The 67-year-old, who did not attend London’s High Court due to is health, said he felt “entombed” by his condition.
He said he wanted to be able to say goodbye to loved ones “at the right time, not to be in a zombie-like condition suffering both physically and psychologically”.
Any doctor who helped him to die would face up to 14 years in prison.
In March a panel of High Court judges rejected his bid to change the law, saying it would be “institutionally inappropriate” for the court to challenge the decision of Parliament.
MPs debated changing the law in 2015 but the proposals were voted down by a 212 majority.
Mr Conway, from Shrewsbury, wanted a declaration that the Suicide Act 1961 is incompatible with Article 8 of the European toon on human rights, which relates to respect for private and family life, and Article 14, which protects from discrimination.
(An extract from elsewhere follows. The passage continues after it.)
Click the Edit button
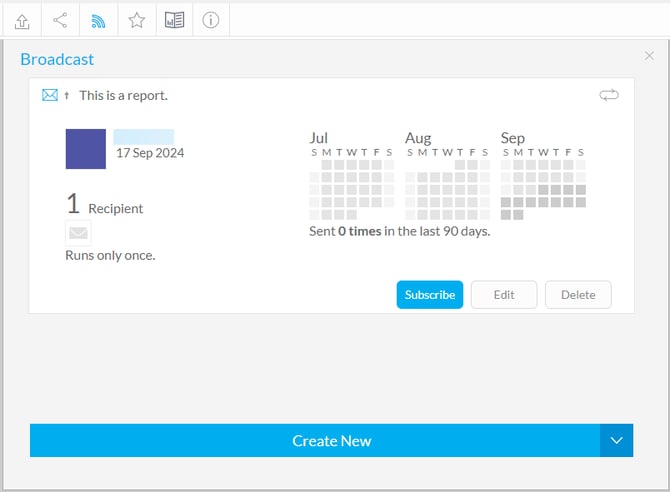(504, 295)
However, Lord Justice Sales, Mrs Justice Whipple and Mr Justice Garnham rejected his case.
Campaigners against assisted dying warned that the case could “usurp the democratic will of Parliament”.
The case was opposed by the Secretary of State for Justice, with Humanists UK, Care Not Killing and Not Dead Yet UK also making submissions.
What does the law say?
Assisted suicide – helping or encouraging another person to kill themselves – is illegal under English law.
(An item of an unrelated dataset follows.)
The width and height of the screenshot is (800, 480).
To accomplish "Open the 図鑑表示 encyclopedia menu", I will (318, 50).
Under the terms of the Suicide Act (1961) for England and Wales, it is punishable by up to 14 year’s imprisonment.
Mr Conway’s case is not the first time the law has been challenged. A case brought by Tony Nicklinson – who was paralysed after a stroke – was dismissed in 2014 by the Supreme Court, which stated it was important that Parliament debated the issues before any decision was made by the courts.
In September 2015 MPs rejected proposals to allow assisted dying in England and Wales, in their first vote on the issue in almost 20 years.
Mr Conway’s counsel, Richard Gordon QC, said it was a “very narrowly focused” case which sought only to challenge the blanket ban on assisted dying for a relatively small category, which included Mr Conway.